Saved data entries:
════

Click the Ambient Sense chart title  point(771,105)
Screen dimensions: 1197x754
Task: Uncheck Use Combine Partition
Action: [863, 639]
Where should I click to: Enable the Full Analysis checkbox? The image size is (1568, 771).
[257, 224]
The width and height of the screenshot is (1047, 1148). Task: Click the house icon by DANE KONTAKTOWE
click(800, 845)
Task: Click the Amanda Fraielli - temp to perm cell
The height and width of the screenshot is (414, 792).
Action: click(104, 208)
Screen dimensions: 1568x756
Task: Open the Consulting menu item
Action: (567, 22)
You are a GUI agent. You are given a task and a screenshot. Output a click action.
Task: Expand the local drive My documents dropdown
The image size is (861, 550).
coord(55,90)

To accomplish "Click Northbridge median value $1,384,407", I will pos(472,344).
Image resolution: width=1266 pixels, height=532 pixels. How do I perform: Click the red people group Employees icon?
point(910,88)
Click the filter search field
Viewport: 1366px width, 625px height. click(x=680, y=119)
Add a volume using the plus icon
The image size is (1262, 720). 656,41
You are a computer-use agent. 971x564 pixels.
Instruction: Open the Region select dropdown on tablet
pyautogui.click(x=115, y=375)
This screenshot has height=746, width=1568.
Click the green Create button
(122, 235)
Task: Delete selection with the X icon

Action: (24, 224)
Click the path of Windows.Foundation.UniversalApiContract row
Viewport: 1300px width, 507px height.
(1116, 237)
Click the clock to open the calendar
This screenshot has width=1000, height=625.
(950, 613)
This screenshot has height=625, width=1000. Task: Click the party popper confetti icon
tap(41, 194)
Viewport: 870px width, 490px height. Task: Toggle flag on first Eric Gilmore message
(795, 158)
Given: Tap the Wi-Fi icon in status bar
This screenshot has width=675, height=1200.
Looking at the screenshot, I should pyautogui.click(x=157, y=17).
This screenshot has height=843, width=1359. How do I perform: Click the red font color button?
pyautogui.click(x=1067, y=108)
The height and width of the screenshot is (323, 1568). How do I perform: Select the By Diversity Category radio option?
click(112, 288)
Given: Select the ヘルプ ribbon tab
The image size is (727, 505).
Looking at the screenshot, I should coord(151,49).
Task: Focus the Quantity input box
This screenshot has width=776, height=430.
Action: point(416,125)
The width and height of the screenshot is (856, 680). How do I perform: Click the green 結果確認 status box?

════

Emit only the final stretch of the records: the line containing "This screenshot has width=776, height=430." through the end, each line exactly as it stands.

• **Exercise result**:
This screenshot has width=776, height=430.
Action: point(416,125)
The width and height of the screenshot is (856, 680). How do I perform: Click the green 結果確認 status box?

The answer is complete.